La représentante d’Amnesty International en Algérie a ainsi regretté qu’il n’y ait pas eu de poursuites pénales contres les personnes qui ont lancé des appels au meurtre contre les migrants qui vivent en Algérie.

“Non seulement il n’y a pas eu de réaction des autorités mais de plus ces mêmes autorités ont tenté une interdiction de l’utilisation des transports publics en Algérie par les migrants”, a déploré Oussedik qui a rappelé que “c’est grâce à la mobilisation de la société civile algérienne que cette interdiction a été levée”.

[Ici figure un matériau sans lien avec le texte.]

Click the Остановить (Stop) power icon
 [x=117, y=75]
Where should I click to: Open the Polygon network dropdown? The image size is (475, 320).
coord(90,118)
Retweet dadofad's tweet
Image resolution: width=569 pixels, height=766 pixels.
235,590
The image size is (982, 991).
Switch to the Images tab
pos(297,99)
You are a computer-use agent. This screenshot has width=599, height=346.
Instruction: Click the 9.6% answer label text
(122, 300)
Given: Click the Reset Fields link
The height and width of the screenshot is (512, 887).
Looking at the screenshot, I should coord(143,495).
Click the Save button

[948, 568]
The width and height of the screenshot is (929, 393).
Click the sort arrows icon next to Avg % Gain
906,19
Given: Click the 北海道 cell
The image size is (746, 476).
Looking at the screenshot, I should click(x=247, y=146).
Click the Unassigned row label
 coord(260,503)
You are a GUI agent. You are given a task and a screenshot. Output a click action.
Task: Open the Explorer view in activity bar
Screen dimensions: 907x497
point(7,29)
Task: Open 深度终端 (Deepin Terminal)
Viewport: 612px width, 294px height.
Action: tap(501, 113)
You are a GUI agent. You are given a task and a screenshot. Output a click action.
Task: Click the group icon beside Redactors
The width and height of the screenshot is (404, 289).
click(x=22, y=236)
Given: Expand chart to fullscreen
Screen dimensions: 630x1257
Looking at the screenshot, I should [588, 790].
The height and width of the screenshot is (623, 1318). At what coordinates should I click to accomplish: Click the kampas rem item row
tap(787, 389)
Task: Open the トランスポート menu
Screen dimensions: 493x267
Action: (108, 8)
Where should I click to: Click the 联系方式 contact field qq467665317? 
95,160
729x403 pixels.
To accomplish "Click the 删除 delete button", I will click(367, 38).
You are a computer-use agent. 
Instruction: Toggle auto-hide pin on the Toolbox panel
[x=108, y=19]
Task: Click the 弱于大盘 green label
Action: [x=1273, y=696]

Les migrants vivant en Algérie ont été également été victimes de vagues d’expulsions collectives menées par les forces de l’ordre, ce qui du point de vue de la loi sont une violation des droits fondamentaux des migrants, a expliqué Hassina Oussedik, les expulsions ne peuvent se faire, selon les lois internationales, que de manière individuelle et au cas par cas: “lorsqu’il y a expulsion collective, il y a stigmatisation”.

“Il faut s’alarmer le plus vite possible parce que lorsqu’une société commence à discriminer une minorité et à lui enlever des droits fondamentaux, ça peut conduire à des phénomènes de violences massives dont les conséquences humaines sont absolument désastreuses et tout le monde a en tête les images de l’exode des Rohingyas au Myanmar, c’est résultat de la stigmatisation de cette minorité”.

Ce rapport mondial qui couvre 159 pays et territoires, présenté pour l'Algérie par Hassina Oussedik sur Radio M, dénonce également de manière virulente les politiques de l’Union européenne et de Donald Trump envers les réfugiés et en matière d’immigration.

"Tout au long de l'année 2017, des millions de personnes à travers le monde ont goûté les fruits amers des politiques de diabolisation", indique le rapport. Amnesty reproche aux "dirigeants des pays les plus riches" leur approche de la crise des migrants "qui allie l'esquive à l'inhumanité pure et simple".

En Europe, l'ONG juge que la plupart des dirigeants "ont décidé que pratiquement tout leur était permis pour empêcher les réfugiés d'atteindre les côtes du continent".

Elle évoque également les récentes élections en Autriche, en France, en Allemagne ou aux Pays-Bas, où "certains candidats ont cherché à traduire les angoisses sociales et économiques en ressentiment, en particulier à l'égard des migrants".

Salil Shetty, le secrétaire général d'Amnesty International, s'en est pris au président américain Donald Trump, qui, depuis son élection, a multiplié les tentatives d'imposer un décret anti-immigration, plusieurs fois suspendu par la justice.

Il a aussi condamné, devant la presse à Washington, l'attitude du président qui "a réellement dit approuver, au cours des premiers mois (de son mandat), l'utilisation de la torture".